A grita contra o sexismo de Chico (para quem, por algum milagre, não deslizou o dedo pelo teclado nos últimos dias), começou tão logo ele lançou, no último dia 28, Tua cantiga,single do que será Caravanas, seu 23º álbum de carreira, previsto para ser lançado na segunda quinzena deste mês. Musicalmente, a nova e anêmica parceria entre Chico e Cristóvão Bastos, dupla que já foi responsável pela inspiradíssima Todo Sentimento seria apenas uma inédita de Chico após seis anos. Mas um dos versos de Tua Cantiga acertou em cheio o âmago da militância pela nova equidade de gêneros e sexualidades com um smartphone na mão. Eis os versos espinhosos: “(...) Quando teu coração suplicar / Ou quando teu capricho exigir / Largo mulher e filhos /E de joelhos /Vou te seguir / sem incorrer em melodias. (...).

Os machistas, de alguma forma úteis, como inimigos estimulantes, ao discurso do empoderamento feminino, serão sempre os machistas: estarão lá para serem combatidos. Mas Chico Buarque mudando de campo? Seria um eclipse demasiado radical.

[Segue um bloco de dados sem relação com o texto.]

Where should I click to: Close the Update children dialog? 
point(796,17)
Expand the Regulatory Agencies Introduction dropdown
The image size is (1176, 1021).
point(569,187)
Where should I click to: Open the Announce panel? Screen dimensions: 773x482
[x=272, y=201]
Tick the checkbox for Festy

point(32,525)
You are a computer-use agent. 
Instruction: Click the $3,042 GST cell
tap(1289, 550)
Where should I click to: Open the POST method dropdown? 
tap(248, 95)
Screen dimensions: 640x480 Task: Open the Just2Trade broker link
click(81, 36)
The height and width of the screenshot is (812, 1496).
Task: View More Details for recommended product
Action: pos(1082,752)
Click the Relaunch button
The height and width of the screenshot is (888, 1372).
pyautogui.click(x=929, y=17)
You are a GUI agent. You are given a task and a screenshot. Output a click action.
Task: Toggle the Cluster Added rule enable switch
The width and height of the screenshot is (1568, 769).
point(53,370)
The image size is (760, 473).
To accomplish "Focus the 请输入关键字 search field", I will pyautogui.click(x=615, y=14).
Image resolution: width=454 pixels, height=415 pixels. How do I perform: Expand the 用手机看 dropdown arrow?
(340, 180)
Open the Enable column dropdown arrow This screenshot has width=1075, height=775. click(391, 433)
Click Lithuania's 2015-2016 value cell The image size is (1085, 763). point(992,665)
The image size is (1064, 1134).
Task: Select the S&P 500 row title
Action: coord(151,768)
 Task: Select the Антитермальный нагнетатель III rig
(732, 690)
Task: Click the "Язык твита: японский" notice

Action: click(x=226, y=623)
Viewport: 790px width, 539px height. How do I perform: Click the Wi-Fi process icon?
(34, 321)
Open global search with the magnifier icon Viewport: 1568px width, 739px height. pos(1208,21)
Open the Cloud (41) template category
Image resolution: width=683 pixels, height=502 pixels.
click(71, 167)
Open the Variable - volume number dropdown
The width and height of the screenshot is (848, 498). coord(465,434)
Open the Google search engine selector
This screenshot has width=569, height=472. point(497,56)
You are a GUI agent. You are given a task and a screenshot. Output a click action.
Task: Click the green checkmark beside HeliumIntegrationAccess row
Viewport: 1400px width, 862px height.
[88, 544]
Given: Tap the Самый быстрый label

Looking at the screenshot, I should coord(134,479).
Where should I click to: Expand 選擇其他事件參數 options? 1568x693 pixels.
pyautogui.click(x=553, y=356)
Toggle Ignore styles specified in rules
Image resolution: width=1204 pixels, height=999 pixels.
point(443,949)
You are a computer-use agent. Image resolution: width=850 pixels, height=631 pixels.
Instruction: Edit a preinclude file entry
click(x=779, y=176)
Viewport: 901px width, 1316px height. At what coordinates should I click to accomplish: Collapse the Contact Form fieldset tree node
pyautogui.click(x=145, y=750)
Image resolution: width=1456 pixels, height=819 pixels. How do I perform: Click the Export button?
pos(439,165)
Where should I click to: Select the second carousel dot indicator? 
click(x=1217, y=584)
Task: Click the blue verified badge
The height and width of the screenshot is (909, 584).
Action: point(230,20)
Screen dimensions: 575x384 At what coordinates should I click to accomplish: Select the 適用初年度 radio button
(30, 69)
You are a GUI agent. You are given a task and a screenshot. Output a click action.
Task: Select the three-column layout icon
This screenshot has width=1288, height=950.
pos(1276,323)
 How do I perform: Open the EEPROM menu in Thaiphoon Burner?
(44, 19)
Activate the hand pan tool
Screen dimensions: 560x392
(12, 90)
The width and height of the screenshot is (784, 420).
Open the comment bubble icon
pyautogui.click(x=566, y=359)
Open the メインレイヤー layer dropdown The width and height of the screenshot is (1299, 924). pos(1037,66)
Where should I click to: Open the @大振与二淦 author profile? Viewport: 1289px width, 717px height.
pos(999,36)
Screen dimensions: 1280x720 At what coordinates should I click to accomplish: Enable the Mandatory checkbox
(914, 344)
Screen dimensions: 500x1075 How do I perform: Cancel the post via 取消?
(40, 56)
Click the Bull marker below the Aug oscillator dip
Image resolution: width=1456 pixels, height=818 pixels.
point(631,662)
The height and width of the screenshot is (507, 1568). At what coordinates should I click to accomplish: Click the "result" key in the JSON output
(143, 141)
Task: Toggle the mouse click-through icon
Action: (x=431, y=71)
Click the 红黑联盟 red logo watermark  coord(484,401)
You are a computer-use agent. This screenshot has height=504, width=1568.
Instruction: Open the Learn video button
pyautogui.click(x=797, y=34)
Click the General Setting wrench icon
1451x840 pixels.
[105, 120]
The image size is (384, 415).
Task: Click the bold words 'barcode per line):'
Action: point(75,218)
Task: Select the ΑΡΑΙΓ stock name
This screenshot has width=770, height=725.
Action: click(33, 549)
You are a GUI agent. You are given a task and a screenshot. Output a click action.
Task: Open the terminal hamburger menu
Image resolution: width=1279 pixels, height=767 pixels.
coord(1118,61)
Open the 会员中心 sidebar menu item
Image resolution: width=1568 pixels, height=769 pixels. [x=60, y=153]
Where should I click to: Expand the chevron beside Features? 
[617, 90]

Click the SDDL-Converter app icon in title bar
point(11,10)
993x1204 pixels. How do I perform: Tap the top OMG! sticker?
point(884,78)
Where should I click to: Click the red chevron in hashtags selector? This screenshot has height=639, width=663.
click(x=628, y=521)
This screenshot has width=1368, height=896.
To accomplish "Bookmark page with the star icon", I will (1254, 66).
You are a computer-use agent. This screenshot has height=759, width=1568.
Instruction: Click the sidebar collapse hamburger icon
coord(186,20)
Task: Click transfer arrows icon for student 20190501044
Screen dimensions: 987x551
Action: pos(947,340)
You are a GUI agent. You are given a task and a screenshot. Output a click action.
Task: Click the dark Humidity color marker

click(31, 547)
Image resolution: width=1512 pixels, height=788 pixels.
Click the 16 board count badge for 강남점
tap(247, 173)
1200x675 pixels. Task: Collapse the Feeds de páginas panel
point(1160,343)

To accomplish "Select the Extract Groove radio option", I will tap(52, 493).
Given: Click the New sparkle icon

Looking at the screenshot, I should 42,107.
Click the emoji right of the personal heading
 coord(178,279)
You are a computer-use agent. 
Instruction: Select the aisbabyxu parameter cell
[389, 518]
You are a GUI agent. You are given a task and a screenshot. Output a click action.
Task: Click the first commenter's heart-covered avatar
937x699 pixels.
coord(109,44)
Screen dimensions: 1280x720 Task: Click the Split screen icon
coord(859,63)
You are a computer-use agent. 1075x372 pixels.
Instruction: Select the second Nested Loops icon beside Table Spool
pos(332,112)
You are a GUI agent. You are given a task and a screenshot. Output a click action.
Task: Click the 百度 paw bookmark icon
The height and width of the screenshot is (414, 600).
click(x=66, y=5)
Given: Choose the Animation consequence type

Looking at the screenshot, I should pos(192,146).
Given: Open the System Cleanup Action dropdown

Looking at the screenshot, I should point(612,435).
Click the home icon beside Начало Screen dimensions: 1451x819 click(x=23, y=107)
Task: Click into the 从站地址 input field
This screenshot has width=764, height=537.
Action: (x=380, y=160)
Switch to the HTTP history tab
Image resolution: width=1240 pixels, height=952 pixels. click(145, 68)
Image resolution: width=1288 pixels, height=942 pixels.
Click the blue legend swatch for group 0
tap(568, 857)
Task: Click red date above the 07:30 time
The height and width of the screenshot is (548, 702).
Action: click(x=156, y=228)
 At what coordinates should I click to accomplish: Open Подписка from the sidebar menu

E logo o filho de seu Sérgio Buarque foi acusado de ter sido sempre esse macho patriarcal disposto a reificar a mulher que agora seus versos, num ato falho, revelariam.

Um dos primeiros ataques veio da produtora cultural e colunista Flávia Azevêdo, cujo texto publicado na última segunda provocou a cascata de artigos seguintes. “Desta vez, no painel das emoções femininas, Chico apertou um botão controverso. Essa mulher que ele evoca, não sou eu. Nem a que somos nem a que queremos ser. Essa que precisa ser salva, que sonha com o reino do lar, essa que goza ao ouvir "largo mulher e filhos" (...) Esse negócio de largar filho não desceu. Não funcionou”, disse, para disparar: “A gente broxou com a narrativa de um amor covarde, com o canalha fantasiado de super-herói, com esse amante infantil e antigo, com esse tipo de amor... datado. Esse cara, esse personagem trazido por Chico (e tão conhecido entre nós) não faz mais sucesso. Porque a gente mudou e até o nosso romantismo está, sim, numa outra vibe”.

LACRE

Rechaços vieram também de homens, heterossexuais, como Chico: “Chico parece preso a uma visão da mulher – e da relação homem-mulher – dos anos 70 do século passado. Para as mulheres lacradoras com menos de 30 anos, essa ladainha de promessas e súplicas não diz mais nada: elas não querem um homem que largue mulher e filhos; aliás elas não querem homem casado, pra princípio de conversa. Largar mulher e filhos? Que cafajestada é essa? Muito menos um homem capaz de uma cantada como “Na nossa casa serás rainha”, escreveu, no Globo, o editor de livros e escrito Leonardo Trigo.

Chico já escreveu a partir de “eus” líricos os mais variados politicamente corretos e incorretos possíveis: prostitutas, amantes patológicos, donas de casa submissas, malandros. Pode ser que não tenha a capacidade - ou mesmo vontade - de se comunicar subjetivamente com a geração da pós-masculinidade patriarcal, do lacre, do empoderamento. Mas dizer que sua nova canção sobre dois adúlteros (isso que é a música é) é um libelo pelo machismo seria o mesmo que a acreditar que Cazuza iria mesmo, pelo amor amado, como disse um dos vários internautas a respeito, de fato mendigar, matar, roubar. A mesma geração que quer liberdade e igualdade de gêneros também está disposta a patrulhar quem não se lhe filia liricamente.